Our rhythm of life originates from our body (our breathing, the formation of our feelings, our heartbeat, our muscle tone, and our thoughts); paying attention to our body and our own life history will make it easier for us to consider time. The challenge within relationships comes from the encounter of two different rhythms, and by the need to look for a third rhythm which is different from the combination of the two initial rhythms.
To ask and identify "when" something happens helps to understand better how things work and why they happen; it is useless to say "this is positive, this is negative": it is better to know when something happens, in which moment and in which period of our life, in order to understand its meaning better.
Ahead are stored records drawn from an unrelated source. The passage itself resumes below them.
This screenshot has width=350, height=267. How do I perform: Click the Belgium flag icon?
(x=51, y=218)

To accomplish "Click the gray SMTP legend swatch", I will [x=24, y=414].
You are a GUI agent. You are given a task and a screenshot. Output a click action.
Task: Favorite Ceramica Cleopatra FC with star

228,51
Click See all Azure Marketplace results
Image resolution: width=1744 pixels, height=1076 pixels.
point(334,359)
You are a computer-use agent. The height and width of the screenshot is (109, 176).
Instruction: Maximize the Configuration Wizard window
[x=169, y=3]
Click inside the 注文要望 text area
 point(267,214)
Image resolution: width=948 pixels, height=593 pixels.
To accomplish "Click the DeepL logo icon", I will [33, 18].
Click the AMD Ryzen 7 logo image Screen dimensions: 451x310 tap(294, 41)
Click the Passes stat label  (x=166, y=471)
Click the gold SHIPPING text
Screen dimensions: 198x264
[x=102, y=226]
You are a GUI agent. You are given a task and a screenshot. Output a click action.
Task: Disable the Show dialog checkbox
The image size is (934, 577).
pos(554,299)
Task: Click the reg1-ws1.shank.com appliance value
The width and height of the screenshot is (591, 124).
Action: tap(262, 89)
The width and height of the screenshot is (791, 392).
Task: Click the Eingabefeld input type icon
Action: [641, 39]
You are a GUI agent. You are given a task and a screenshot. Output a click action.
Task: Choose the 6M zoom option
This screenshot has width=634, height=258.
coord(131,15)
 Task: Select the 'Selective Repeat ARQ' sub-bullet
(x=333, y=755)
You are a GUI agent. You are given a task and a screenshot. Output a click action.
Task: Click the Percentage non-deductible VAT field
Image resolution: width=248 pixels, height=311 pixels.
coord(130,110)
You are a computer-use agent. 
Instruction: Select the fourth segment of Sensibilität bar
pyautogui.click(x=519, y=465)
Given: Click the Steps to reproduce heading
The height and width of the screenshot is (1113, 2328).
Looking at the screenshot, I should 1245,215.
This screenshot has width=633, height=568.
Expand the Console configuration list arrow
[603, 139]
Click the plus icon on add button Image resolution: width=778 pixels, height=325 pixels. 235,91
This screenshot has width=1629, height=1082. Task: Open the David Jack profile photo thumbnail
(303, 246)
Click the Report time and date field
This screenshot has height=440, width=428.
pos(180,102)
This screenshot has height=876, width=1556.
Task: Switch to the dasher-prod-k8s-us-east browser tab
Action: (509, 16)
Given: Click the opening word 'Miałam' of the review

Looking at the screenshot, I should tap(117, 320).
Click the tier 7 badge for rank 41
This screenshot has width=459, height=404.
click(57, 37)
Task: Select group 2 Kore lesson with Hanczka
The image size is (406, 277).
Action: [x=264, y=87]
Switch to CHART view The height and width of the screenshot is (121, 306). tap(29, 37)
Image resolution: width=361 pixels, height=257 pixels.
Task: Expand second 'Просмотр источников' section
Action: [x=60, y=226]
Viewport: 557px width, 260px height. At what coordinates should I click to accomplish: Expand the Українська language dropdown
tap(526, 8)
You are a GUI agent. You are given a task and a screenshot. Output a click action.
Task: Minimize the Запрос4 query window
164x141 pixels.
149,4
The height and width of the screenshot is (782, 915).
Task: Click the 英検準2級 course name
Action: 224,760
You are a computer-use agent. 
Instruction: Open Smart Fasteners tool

One of the activities carried out with the trainees was to hold hands with their eyes shut. Then the teacher asked the participants to express what they felt, which hand they recognized, which they did not like, which they wanted to shake and which they did not want to hold any longer.
In this case the idea of "when" was not a far-off theoretical concept, but an experience for everbody.
Listening to one's own body, listening to children and following their stories are ways to take time, to be fully, deeply and clearly involved in the relationship. When one person's time dominates the other's or viceversa there can only be defeat because there is a winner and a loser. If, instead, the relationship is considered clearly, attentively and with trust, it will regulate itself and a common rhythm will be found. To live a relationship fully, one must leave time for pauses and silence. These pauses will allow us to discover again the profound nature of the encounter, to assimilate experiences and to express our creativity.
It is only in the completeness of a relationship that it is possible to recognize the right time for everything, even for separation.